Collected data:
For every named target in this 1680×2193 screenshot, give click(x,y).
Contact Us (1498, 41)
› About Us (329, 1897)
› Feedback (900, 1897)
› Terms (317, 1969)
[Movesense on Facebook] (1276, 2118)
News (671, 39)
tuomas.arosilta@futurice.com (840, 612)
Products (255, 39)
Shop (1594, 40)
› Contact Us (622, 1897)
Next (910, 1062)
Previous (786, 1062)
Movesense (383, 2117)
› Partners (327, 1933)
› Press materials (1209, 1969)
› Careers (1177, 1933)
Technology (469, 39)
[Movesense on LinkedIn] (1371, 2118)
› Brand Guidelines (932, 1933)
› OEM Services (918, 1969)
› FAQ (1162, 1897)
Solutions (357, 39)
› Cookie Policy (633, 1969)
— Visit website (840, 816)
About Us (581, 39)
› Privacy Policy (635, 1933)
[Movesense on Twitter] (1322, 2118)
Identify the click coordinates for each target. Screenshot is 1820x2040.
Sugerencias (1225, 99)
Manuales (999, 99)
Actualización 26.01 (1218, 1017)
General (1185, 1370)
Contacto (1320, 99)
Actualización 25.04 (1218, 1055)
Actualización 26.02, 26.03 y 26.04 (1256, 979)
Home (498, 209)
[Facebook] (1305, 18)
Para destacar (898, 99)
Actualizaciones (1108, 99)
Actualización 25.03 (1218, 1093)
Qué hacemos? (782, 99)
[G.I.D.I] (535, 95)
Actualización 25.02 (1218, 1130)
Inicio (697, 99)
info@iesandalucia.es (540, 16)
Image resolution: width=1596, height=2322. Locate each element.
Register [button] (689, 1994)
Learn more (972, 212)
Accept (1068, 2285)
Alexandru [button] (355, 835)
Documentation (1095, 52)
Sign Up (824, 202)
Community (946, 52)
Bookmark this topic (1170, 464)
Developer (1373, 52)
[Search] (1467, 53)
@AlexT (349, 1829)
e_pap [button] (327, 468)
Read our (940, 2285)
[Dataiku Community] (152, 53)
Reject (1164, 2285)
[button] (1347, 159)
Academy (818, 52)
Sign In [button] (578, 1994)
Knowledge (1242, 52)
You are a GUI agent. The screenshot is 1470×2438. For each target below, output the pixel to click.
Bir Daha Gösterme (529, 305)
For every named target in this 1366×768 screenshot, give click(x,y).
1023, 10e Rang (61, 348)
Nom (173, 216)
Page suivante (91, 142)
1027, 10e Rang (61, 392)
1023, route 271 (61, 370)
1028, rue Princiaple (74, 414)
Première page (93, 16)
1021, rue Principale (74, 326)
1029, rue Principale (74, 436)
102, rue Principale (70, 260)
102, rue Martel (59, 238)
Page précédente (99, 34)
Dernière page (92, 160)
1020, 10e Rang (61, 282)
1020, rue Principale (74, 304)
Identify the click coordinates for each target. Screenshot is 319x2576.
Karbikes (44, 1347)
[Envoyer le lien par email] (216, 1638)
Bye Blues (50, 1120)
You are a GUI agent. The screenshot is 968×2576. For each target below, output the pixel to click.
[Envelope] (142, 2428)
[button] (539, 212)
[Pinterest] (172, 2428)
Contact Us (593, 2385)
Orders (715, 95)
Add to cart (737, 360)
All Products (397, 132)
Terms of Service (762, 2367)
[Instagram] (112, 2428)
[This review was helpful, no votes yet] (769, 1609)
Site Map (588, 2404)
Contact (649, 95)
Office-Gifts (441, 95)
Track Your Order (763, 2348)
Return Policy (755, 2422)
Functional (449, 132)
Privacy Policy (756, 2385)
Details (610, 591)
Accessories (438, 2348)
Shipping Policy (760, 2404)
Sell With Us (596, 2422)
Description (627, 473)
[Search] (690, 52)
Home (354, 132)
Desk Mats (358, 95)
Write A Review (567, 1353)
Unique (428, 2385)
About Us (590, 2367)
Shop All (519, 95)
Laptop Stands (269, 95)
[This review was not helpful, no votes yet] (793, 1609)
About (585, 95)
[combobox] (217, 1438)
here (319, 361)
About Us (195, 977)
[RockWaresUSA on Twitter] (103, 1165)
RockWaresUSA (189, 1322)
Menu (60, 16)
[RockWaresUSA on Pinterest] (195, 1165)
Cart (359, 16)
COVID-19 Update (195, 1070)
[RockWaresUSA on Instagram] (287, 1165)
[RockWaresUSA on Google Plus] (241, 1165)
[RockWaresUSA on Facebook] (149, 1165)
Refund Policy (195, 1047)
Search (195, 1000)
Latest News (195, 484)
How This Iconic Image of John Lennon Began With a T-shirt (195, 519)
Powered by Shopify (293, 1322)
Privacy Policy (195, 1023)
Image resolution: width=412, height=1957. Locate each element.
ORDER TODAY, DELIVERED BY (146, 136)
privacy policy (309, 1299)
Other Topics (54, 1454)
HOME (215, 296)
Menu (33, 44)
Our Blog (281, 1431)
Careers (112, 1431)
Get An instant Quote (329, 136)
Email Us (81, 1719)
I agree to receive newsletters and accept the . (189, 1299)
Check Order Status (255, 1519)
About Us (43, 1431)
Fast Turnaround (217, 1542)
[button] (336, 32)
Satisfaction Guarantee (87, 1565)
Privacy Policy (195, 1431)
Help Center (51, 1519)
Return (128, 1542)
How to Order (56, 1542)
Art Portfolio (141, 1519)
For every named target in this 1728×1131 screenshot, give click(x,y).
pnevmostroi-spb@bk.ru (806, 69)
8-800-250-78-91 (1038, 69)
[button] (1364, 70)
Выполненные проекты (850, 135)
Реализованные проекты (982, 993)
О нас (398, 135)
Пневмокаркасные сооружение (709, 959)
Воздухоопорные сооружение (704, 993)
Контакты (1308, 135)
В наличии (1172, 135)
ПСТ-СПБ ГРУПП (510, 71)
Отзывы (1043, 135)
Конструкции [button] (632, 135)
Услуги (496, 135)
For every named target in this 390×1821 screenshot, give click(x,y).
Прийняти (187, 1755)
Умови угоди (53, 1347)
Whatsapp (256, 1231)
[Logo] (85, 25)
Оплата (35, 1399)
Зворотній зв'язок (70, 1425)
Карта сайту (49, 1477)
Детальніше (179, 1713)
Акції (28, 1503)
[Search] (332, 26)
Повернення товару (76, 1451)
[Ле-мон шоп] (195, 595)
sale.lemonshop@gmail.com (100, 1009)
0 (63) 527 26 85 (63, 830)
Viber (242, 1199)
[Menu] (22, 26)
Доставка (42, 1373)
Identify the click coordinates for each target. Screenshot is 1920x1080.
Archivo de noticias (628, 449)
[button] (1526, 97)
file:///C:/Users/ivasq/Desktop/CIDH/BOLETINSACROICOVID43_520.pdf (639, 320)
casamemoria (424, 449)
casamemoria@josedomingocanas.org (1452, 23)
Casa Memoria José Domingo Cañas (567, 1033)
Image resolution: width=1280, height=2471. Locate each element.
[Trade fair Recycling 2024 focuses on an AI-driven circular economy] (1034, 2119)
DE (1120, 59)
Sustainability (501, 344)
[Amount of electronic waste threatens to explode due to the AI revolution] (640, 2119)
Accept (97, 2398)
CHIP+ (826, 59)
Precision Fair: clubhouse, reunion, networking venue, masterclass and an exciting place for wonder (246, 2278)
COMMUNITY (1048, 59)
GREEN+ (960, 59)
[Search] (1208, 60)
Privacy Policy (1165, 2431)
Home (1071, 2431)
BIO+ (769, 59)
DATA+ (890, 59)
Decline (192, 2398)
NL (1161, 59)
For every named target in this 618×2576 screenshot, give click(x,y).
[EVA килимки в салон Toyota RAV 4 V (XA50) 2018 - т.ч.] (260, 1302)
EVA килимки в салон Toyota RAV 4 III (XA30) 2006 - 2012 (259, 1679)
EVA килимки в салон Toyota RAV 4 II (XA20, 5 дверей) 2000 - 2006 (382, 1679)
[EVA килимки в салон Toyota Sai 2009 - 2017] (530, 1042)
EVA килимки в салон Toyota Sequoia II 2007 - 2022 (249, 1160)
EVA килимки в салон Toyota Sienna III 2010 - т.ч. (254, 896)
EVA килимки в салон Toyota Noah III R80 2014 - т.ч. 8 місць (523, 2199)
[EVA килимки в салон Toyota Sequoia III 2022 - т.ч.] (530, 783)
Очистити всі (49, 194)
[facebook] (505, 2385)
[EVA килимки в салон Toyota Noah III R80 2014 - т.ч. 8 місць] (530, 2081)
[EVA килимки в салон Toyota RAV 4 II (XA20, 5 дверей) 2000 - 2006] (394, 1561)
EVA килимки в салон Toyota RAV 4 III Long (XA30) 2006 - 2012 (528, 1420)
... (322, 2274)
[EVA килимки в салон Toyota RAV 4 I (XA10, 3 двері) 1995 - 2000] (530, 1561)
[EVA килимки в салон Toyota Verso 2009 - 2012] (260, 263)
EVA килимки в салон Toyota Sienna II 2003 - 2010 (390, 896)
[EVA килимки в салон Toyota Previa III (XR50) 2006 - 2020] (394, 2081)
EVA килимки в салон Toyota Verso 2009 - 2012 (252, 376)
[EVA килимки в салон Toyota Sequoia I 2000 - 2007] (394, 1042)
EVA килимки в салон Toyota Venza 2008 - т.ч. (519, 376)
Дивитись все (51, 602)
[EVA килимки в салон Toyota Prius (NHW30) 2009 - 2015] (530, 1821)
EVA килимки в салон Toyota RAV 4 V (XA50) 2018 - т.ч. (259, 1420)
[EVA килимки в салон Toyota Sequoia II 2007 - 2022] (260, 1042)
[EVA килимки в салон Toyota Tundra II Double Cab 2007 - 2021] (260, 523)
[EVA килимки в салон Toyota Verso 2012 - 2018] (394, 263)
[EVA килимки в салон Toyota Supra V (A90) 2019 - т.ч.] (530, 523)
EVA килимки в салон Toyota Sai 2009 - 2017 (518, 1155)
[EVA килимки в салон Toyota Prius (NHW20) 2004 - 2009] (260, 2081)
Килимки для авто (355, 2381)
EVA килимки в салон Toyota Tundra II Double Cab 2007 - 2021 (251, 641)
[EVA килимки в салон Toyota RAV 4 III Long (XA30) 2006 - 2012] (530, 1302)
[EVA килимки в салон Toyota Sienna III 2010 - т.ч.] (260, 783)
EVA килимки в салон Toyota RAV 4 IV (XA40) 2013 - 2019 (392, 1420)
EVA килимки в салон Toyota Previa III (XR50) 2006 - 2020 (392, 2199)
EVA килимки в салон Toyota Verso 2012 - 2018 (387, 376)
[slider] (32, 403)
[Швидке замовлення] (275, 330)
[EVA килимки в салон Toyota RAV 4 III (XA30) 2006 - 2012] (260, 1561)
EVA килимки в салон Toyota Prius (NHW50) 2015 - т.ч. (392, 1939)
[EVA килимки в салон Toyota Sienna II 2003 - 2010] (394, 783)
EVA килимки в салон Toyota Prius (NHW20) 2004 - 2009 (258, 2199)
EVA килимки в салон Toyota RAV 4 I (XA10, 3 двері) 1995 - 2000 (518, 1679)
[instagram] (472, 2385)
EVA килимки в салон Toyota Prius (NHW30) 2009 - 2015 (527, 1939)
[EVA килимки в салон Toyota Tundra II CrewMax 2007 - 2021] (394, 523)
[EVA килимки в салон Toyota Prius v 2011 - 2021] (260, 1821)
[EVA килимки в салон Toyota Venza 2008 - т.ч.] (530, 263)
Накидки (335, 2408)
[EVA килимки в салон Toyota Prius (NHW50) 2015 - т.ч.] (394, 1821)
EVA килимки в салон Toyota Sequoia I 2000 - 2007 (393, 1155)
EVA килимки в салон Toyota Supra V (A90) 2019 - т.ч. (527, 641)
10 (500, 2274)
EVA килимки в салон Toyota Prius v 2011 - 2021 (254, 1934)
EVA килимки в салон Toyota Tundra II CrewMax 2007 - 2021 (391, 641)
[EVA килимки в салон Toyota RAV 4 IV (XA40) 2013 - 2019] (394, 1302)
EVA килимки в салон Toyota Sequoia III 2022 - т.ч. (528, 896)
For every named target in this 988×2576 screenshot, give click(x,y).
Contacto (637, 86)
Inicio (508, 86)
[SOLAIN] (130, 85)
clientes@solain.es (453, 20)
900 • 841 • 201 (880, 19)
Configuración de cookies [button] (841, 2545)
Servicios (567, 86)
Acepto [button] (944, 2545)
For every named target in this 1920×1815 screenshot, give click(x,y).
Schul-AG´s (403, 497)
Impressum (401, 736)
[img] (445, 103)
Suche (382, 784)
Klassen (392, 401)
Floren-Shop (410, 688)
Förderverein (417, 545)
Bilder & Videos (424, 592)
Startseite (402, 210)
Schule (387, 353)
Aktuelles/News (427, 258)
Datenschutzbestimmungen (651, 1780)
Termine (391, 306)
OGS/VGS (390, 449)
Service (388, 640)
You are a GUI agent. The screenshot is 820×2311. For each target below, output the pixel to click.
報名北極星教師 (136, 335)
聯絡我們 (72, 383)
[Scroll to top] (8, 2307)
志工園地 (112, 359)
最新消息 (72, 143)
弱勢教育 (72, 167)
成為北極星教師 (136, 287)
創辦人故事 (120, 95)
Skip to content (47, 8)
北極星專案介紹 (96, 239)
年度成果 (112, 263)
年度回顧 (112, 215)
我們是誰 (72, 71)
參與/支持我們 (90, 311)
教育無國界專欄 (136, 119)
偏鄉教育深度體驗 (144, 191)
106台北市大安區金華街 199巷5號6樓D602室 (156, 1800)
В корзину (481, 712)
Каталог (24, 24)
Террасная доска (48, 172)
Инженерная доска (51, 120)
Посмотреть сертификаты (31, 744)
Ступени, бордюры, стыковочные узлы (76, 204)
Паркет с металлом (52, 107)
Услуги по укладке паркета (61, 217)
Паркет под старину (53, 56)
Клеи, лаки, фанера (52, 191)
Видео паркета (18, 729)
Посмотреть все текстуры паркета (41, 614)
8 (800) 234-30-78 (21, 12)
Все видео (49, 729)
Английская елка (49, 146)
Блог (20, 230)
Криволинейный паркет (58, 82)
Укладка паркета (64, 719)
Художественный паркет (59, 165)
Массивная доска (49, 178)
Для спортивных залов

EXERCISE PROMPT: Start with the line above that contains "Sustainability (501, 344)" and end with the line that contains "[EVA килимки в салон Toyota RAV 4 II (XA20, 5". Write out those lines exactly, and only those.

SOLUTION BELOW:
Sustainability (501, 344)
[Amount of electronic waste threatens to explode due to the AI revolution] (640, 2119)
Accept (97, 2398)
CHIP+ (826, 59)
Precision Fair: clubhouse, reunion, networking venue, masterclass and an exciting place for wonder (246, 2278)
COMMUNITY (1048, 59)
GREEN+ (960, 59)
[Search] (1208, 60)
Privacy Policy (1165, 2431)
Home (1071, 2431)
BIO+ (769, 59)
DATA+ (890, 59)
Decline (192, 2398)
NL (1161, 59)
For every named target in this 618×2576 screenshot, give click(x,y).
[EVA килимки в салон Toyota RAV 4 V (XA50) 2018 - т.ч.] (260, 1302)
EVA килимки в салон Toyota RAV 4 III (XA30) 2006 - 2012 (259, 1679)
EVA килимки в салон Toyota RAV 4 II (XA20, 5 дверей) 2000 - 2006 (382, 1679)
[EVA килимки в салон Toyota Sai 2009 - 2017] (530, 1042)
EVA килимки в салон Toyota Sequoia II 2007 - 2022 (249, 1160)
EVA килимки в салон Toyota Sienna III 2010 - т.ч. (254, 896)
EVA килимки в салон Toyota Noah III R80 2014 - т.ч. 8 місць (523, 2199)
[EVA килимки в салон Toyota Sequoia III 2022 - т.ч.] (530, 783)
Очистити всі (49, 194)
[facebook] (505, 2385)
[EVA килимки в салон Toyota Noah III R80 2014 - т.ч. 8 місць] (530, 2081)
[EVA килимки в салон Toyota RAV 4 II (XA20, 5 дверей) 2000 - 2006] (394, 1561)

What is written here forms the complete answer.